Siendo importante este reconocimiento de laboralidad de los riders, la parte que me parece más trascendente de este minimalista Decreto Ley es la ampliación de los derechos de información de los representantes de los trabajadores con relación a los algoritmos utilizados por las empresas.
Su trascendencia se desprende de otra disrupción significativa que aporta este RD Ley. Frente a la cultura empresarial que considera la organización del trabajo como facultad exclusiva de la empresa, la norma aprobada reconoce el derecho de los comités de empresa a recibir información sobre los parámetros, reglas e instrucciones en los que se basan los algoritmos o sistemas de inteligencia artificial utilizados por las empresas para adoptar decisiones que afectan a las condiciones de trabajo.
Se trata de una novedad importante y pionera que abre la puerta a la disputa por la transparencia y el control de los algoritmos.

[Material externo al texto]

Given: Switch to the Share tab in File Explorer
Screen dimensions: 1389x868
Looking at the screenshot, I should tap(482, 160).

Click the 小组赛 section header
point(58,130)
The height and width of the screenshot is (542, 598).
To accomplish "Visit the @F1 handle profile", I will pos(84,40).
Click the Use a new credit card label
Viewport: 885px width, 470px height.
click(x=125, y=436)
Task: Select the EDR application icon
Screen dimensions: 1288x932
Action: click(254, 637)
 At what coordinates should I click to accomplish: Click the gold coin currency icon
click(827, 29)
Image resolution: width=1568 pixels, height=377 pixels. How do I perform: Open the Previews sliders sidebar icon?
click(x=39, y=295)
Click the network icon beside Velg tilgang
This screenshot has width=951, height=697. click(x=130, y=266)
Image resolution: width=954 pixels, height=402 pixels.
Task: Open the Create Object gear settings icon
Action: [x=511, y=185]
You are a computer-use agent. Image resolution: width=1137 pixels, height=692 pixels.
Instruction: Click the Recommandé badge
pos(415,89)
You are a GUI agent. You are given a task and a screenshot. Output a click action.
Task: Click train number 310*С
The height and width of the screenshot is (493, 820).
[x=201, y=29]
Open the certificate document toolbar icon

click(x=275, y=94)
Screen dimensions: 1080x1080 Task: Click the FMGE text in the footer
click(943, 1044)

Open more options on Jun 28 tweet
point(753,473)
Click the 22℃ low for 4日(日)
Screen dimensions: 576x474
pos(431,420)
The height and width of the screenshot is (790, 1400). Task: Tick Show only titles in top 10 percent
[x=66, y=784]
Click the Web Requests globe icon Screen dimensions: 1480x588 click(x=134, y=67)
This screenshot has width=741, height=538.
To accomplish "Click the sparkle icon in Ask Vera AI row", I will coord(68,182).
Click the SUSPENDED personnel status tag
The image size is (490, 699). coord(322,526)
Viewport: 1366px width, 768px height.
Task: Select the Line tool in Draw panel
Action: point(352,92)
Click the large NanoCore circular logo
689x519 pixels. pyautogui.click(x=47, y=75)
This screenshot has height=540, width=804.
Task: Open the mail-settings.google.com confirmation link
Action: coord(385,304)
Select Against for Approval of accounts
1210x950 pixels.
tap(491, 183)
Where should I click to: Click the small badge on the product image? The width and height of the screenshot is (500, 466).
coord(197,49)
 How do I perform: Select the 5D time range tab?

Sorprende positivamente que sea en el ámbito de las relaciones laborales -uno de los que más retrocesos ha sufrido en las últimas décadas- en el que primero se reacciona ante un riesgo muy evidente, el del control privado de los algoritmos al servicio de la concentración de poder y de un nuevo ciberleviatán. Y aún es más significativo que España haya sido pionera, anticipándose a los demás países. Haciéndolo además por la vía de la concertación social de la norma entre sindicatos y patronales.
El RD Ley aprobado abre una vía que deberá ser ampliada con la misma estrategia de siempre. Los derechos reconocidos en las leyes se aplican, defienden y ensanchan en la medida en que se ejercen. Y en esta dirección la negociación colectiva tiene una intensa e interesante tarea por delante. No será fácil, porque para la cultura empresarial dominante la democracia económica no existe y la poca que se reconoce debe quedarse en las puertas de las empresas.
Esta tarea de avanzar en la democracia económica no solo afecta a las personas trabajadoras y sus sindicatos, sino al conjunto de la sociedad, porque de su resultado depende también el tipo de sociedad que se va a consolidar en el siglo XXI.
Por eso no estaría de más que se pensara en la posibilidad de desarrollar reglamentariamente esta nueva norma. Y que el conjunto de la sociedad sea activo en la tarea de garantizar la transparencia y el control social de los algoritmos que no pueden ser considerados un bien privativo más, sino bienes comunes en la medida que afectan a derechos fundamentales de las personas.
Por supuesto esta es una batalla que no puede dar un solo país, una sociedad en solitario. En este sentido sería muy importante que la Unión Europea avance y lo haga con celeridad en la regulación de los algoritmos. El reto es importante y nos jugamos mucho. Para afrontarlo, lo mejor que podemos hacer es poner en valor el paso trascendente que significa esta norma. Es un mérito colectivo de la cultura del diálogo del que, me parece, se habla poco.